When deploying the plugin using the Plugin Registration Tool, we specify the step to execute on the Retrieve message and to execute in the Pre-Operation Stage (otherwise the form will need to be refreshed to see the updated values!). We also need to specify our desired values for the First Name and Last Name fields in the appropriate Configuration fields. The Register New Step window should look similar to the below if configured correctly:

When we navigate into the Jim Glynn (sample) Contact record within CRM/D365E, we can see that the Plug-in has triggered successfully and updated the fields to match against the values specified on Step above:

We can also confirm that the appropriate error is thrown when one of the configuration properties is missing a value, by modifying our Plug-in step and attempting to reload our sample Contact record:

Can you spot what’s missing? 🙂

By clicking Download Log File, we can view the error message specified as part of the InvalidPluginExecutionException call. Below is a modified excerpt of the ErrorDetails XML that is generated:

  <InnerFault>
    <ActivityId>ed4a2021-9c87-4f06-a493-6d804676bf96</ActivityId>
    <ErrorCode>-2147220891</ErrorCode>
    <ErrorDetails xmlns:d3p1="http://schemas.datacontract.org/2004/07/System.Collections.Generic" />
    <Message>Unsecure and secure strings are required for this plugin to execute.</Message>
    <ExceptionSource i:nil="true" />
    <InnerFault i:nil="true" />
    <OriginalException i:nil="true" />
    <TraceText i:nil="true" />
  </InnerFault>

Conclusions or Wot I Think

It is impossible to become what I would like to term a “pub quiz champion” in CRM/D365E; what I mean by this is that I would defy anyone to rattle off every little detail and fact about the entire platform.
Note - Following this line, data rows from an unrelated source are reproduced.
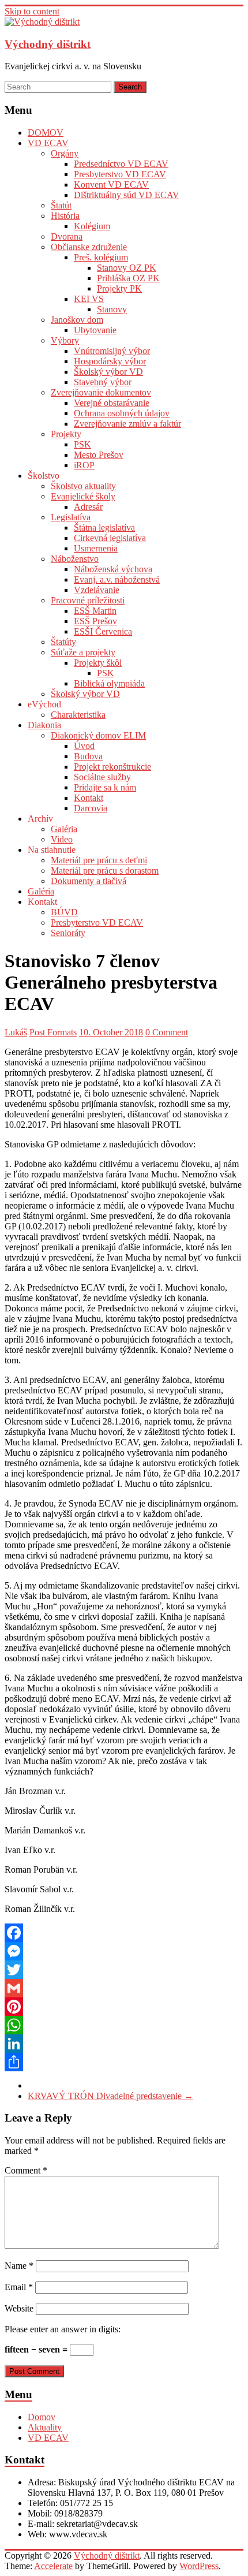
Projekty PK (119, 288)
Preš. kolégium (101, 257)
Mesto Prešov (98, 455)
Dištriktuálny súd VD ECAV (126, 195)
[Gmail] (124, 1988)
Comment (26, 2170)
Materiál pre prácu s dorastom (105, 870)
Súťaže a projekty (83, 652)
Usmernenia (96, 548)
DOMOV (45, 132)
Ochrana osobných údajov (122, 413)
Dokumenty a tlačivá (88, 881)
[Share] (124, 2062)
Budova (88, 756)
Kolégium (92, 226)
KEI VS (89, 299)
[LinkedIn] (124, 2043)
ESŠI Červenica (103, 631)
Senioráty (68, 933)
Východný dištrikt (48, 44)
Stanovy (112, 309)
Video (62, 839)
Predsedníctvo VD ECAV (121, 164)
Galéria (64, 829)
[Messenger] (124, 1951)
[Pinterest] (124, 2006)
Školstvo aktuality (83, 486)
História (65, 216)
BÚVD (64, 912)
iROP (84, 465)
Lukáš (16, 1032)
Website (19, 2308)
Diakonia (44, 725)
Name (19, 2266)
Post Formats (53, 1032)
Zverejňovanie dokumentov (101, 392)
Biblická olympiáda (109, 683)
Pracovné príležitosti (88, 600)
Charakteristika (78, 715)
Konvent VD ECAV (111, 184)
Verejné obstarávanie (111, 403)
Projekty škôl (98, 663)
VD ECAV (48, 143)
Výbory (65, 340)
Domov (41, 2417)
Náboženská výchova (113, 569)
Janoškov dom (77, 320)
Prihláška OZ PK (128, 278)
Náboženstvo (75, 559)
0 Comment (166, 1032)
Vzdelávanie (96, 590)
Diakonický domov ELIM (98, 735)
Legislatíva (71, 517)
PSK (82, 444)
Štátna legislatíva (104, 527)
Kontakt (88, 798)
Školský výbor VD (108, 371)
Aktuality (45, 2427)
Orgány (64, 153)
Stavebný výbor (102, 382)
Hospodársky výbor (110, 361)
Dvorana (66, 236)
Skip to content (32, 11)
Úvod (84, 746)
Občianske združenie (89, 247)
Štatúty (63, 642)
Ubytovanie (95, 330)
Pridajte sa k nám (105, 787)
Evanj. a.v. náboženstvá (117, 579)
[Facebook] (124, 1932)
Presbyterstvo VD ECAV (120, 174)
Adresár (88, 507)
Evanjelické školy (83, 496)
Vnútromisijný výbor (112, 351)
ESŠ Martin (95, 611)
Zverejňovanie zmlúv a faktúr (127, 423)
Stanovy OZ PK (126, 268)
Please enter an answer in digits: (63, 2329)
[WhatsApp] (124, 2025)
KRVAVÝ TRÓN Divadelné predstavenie (110, 2096)
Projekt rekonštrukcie (112, 766)
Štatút (61, 205)
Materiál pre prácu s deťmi (99, 860)
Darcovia (90, 808)
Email (19, 2287)
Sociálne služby (102, 777)
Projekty (66, 434)
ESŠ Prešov (95, 621)
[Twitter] (124, 1969)
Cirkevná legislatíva (110, 538)
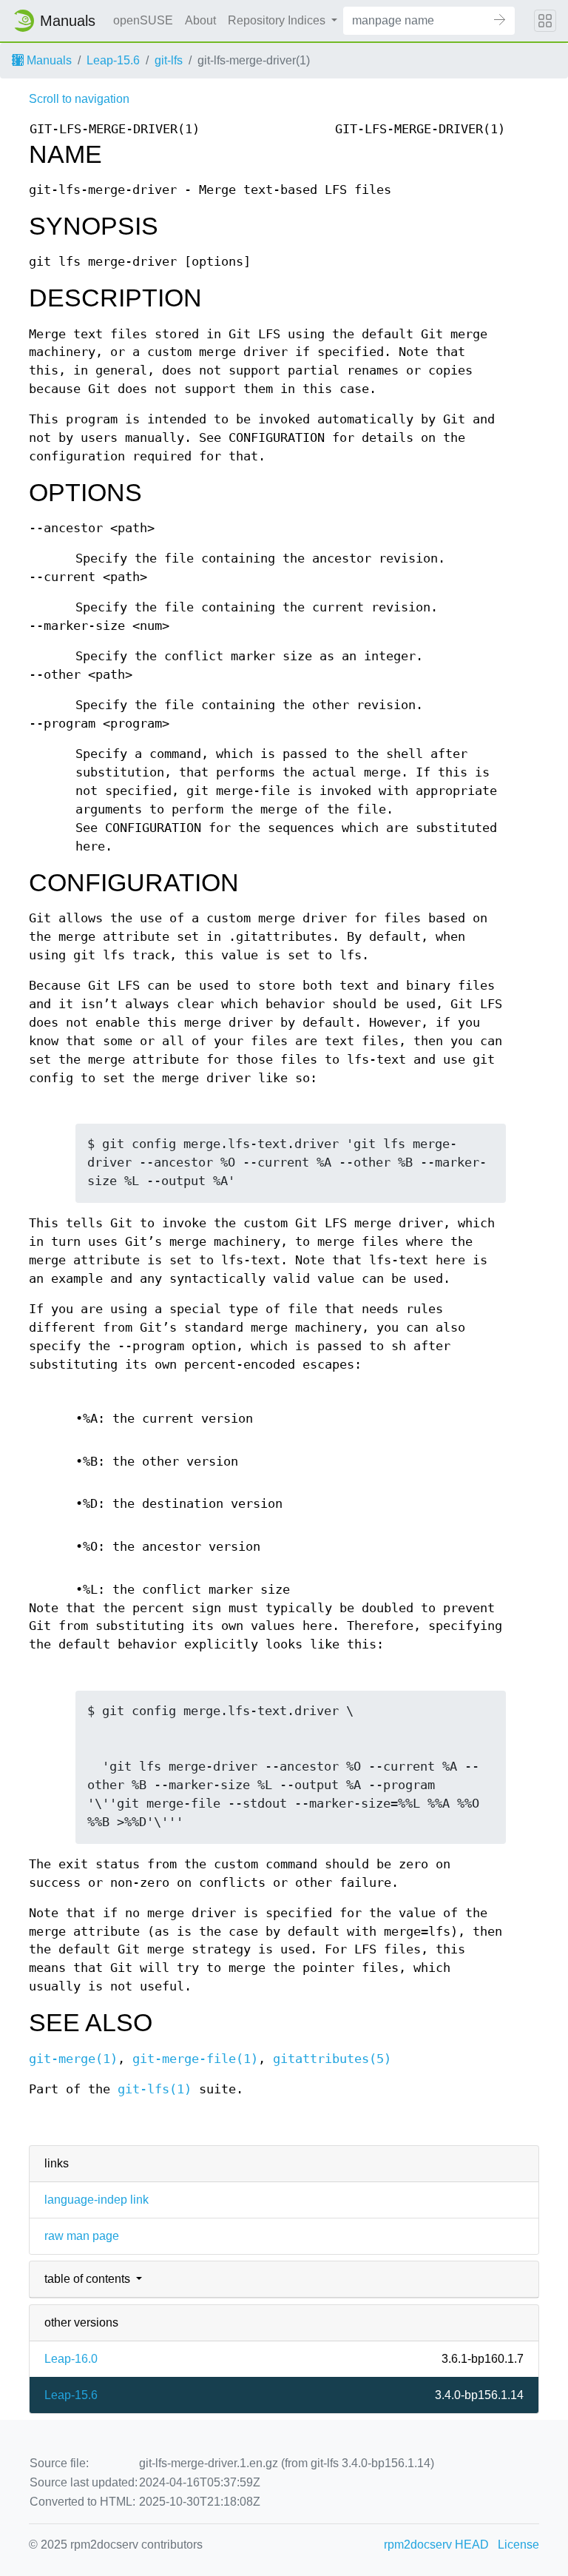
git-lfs (169, 60)
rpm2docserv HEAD (436, 2544)
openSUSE (143, 20)
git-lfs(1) (155, 2089)
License (518, 2544)
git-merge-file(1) (195, 2059)
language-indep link (96, 2199)
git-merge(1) (73, 2059)
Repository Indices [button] (278, 20)
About (200, 20)
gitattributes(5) (332, 2059)
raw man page (81, 2236)
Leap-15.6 (113, 60)
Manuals (48, 60)
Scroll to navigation (79, 99)
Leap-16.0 (71, 2358)
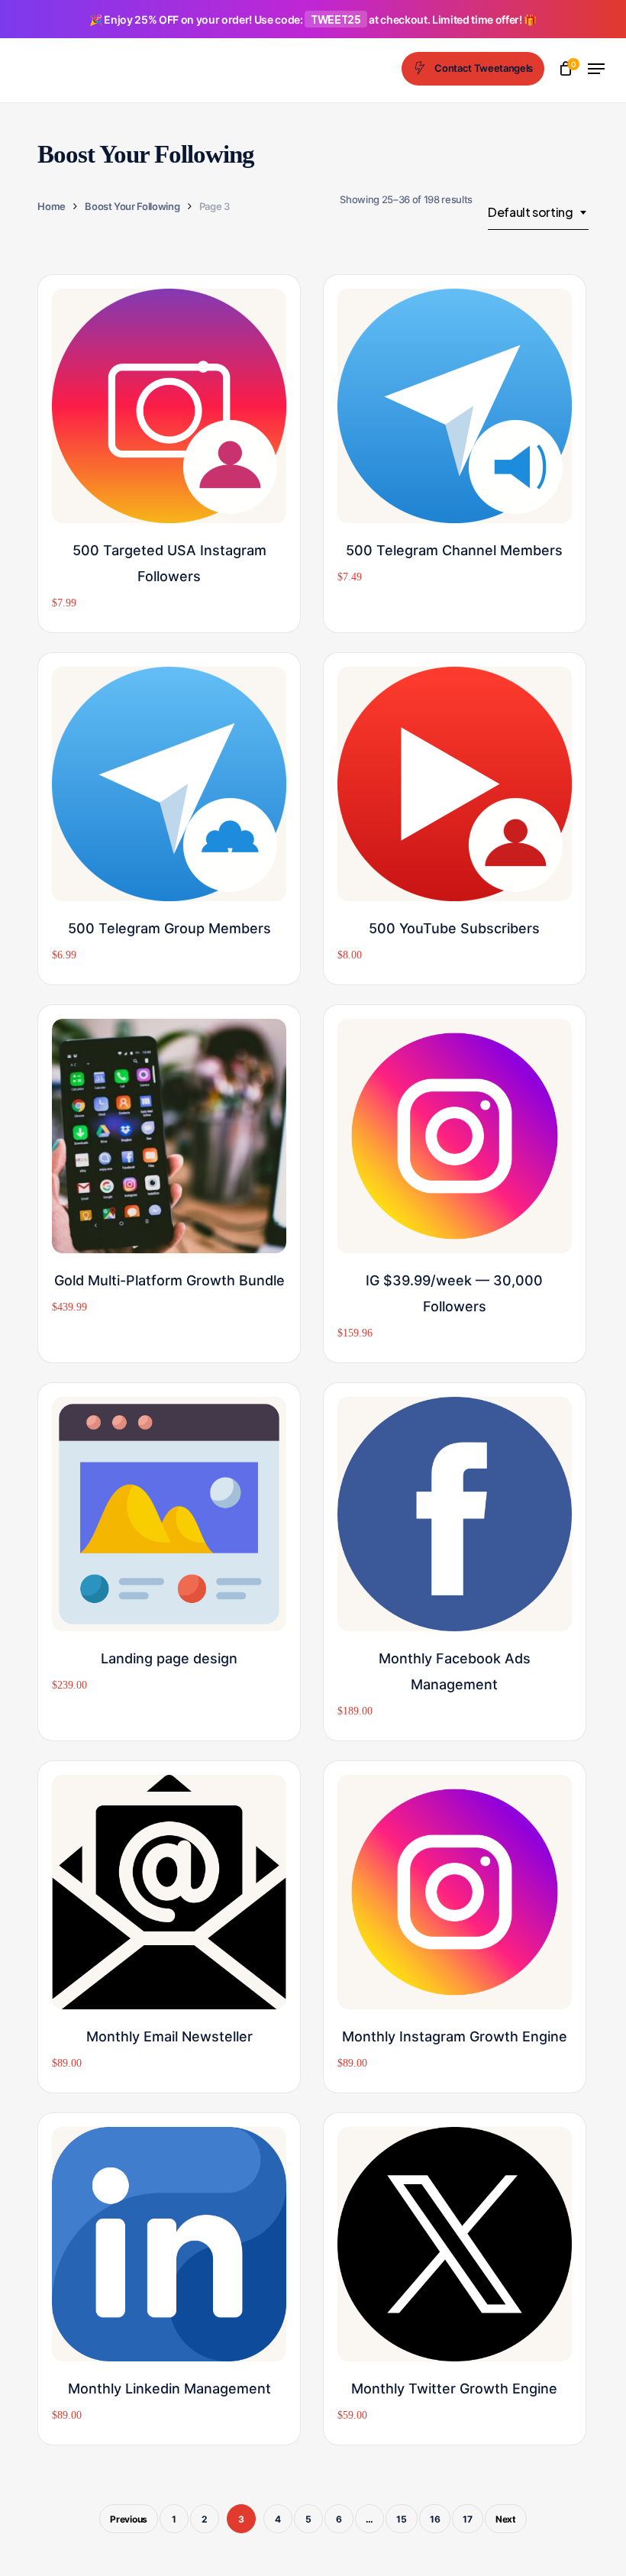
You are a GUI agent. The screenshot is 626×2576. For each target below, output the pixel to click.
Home (51, 206)
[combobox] (538, 212)
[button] (596, 68)
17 (468, 2519)
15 (401, 2519)
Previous (128, 2519)
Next (505, 2519)
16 (435, 2519)
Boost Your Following (132, 206)
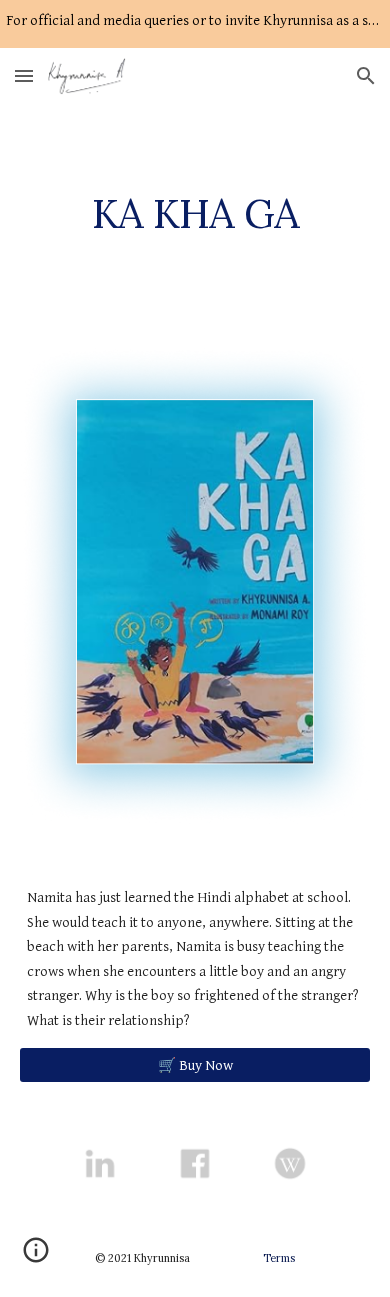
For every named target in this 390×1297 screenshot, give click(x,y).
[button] (24, 75)
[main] (195, 214)
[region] (195, 24)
As with any pub-quiz, those that do may more than likely end up cheating by having their phone out. With this metaphor in mind, I think Plug-in configuration properties would be an excellent topic for a quiz of this nature. As mentioned previously, it is not something that I was ever made aware of when starting to learn about Plug-in development and is not a feature touted regularly within the online community. Perhaps this is because of its very specific and limited application – although it is handy to have at our disposal, I think its usage is really only targeted towards those who are developing solutions that are deployed across multiple environments AND require the need to store configuration properties for external URL’s/web services in a compact and secure manner. Therefore, if you are currently having to use a custom entity within the application to store this type of information, it would make sense to reduce the footprint of your solution within the application itself and make the appropriate changes to use Secure configuration parameters instead. Using a bit of ingenuity (such as XML configuration parameters), you can achieve the same requirements without the need to customise the application unnecessarily.